Monday, February 28, 2005


Taking a four-pitch walk in batting practice is progress, right? Endy Chavez thinks so.
A leadoff hitter's batting average can be a deceptive stat. Managers, hitting coaches and scouts point to two other categories in determining his true value: on-base percentage and runs scored. In both departments, Chavez has fallen short over the years.

A decent leadoff man will get on base 34 percent of the time. The good ones? 37 percent. The really great ones? 40 percent. Chavez, in 41 games batting atop the lineup last season, got on 29 percent of the time....

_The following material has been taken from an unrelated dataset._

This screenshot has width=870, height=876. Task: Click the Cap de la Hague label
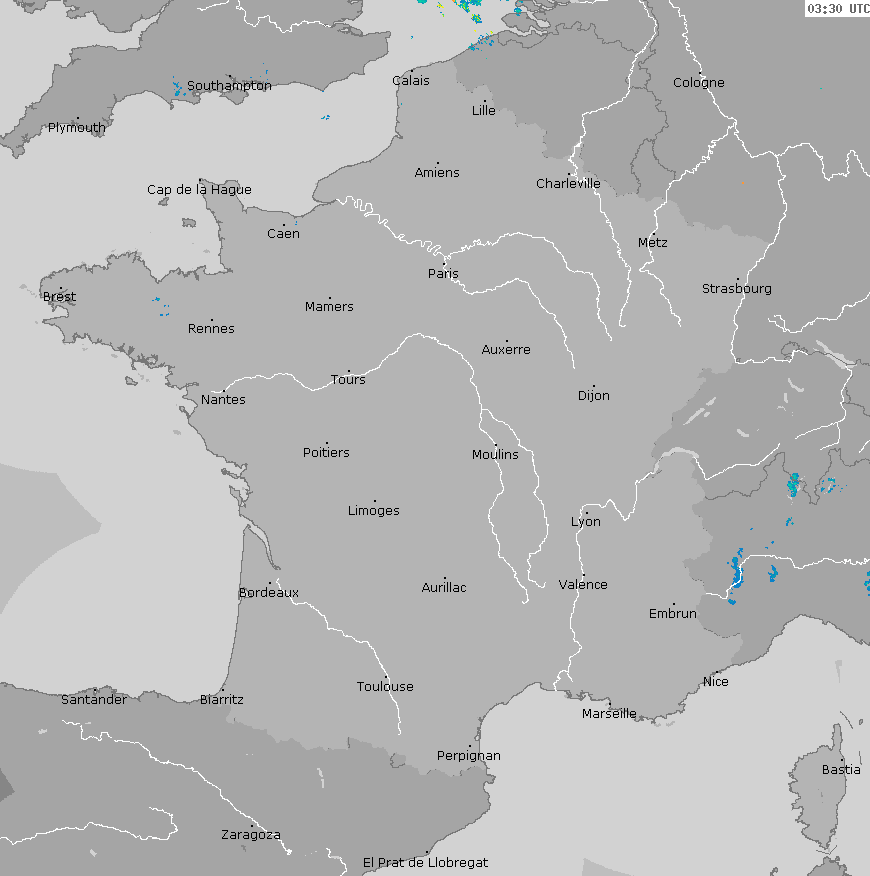click(199, 190)
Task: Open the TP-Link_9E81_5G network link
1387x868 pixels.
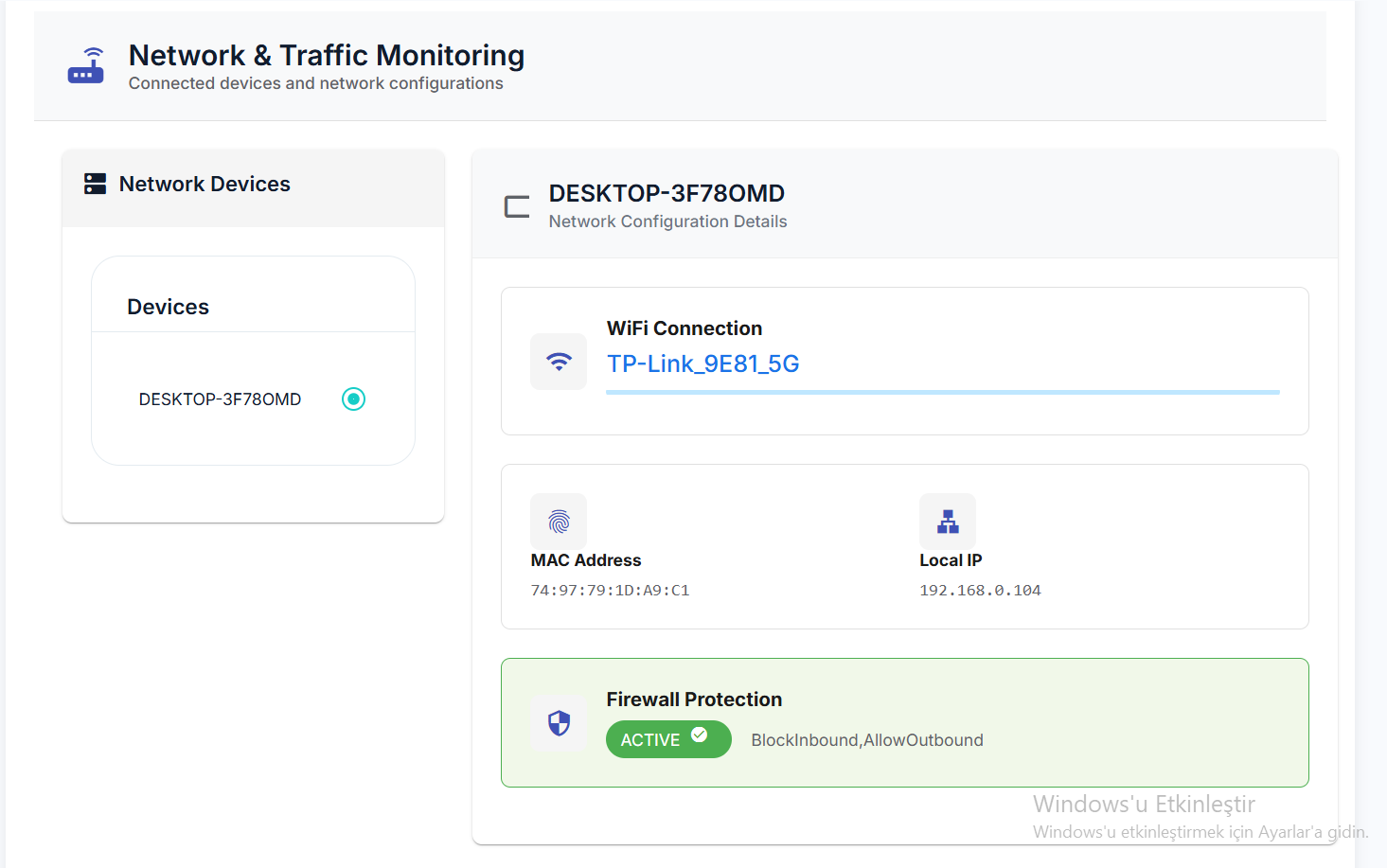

In case he doesn't show progress, apparently they're considering something none of us have thought of before:
Manager Frank Robinson has made it clear this spring that Chavez must prove he's ready to be a reliable leadoff hitter, or else risk starting the season in the minors.

That's what happened a year ago, when Chavez suffered through a terrible spring, batting .200 in 55 at-bats, with an atrocious .228 on-base percentage. He was promptly sent to Class AAA Edmonton to open the season, a move even Chavez now admits was necessary.

It took me a few seconds of head scratching, trying to figure out why I didn't think of that, or why I've never seen any sort of reference to this possible solution to the outfield logjam before. Then, it hit me. I don't think he has any options left.

I believe that a player only has three years of options, which start once the player is put on the 40-man roster. A player uses an option year when they're on the 40-man, but not on the major league 25-man roster. Chavez played 14 games last season in the minors, using up one of those option years. Additionally, he split time in the majors and minors in 2002 and 2001.

The catch is, and maybe one of you reading this will know, is whether the 2001 time counts as an option. He was taken prior to the season by the KC Royals from the Mets in the Rule 5 draft, because the Mets didn't want to put him on the 40-man roster at the time. The two teams worked out a trade, which left Endy on the Royals, but allowed him to stay in the minors. I believe he would still count as being on the Royals' 40-man roster, but I'm not 100% sure.

If he would count, that would mean he'd have used three option years and would not be able to sent to the minor leagues without passing through wavers. (And as bad as we think he is, someone would be sure to pick him up, as he's an acceptable 5th outfielder.)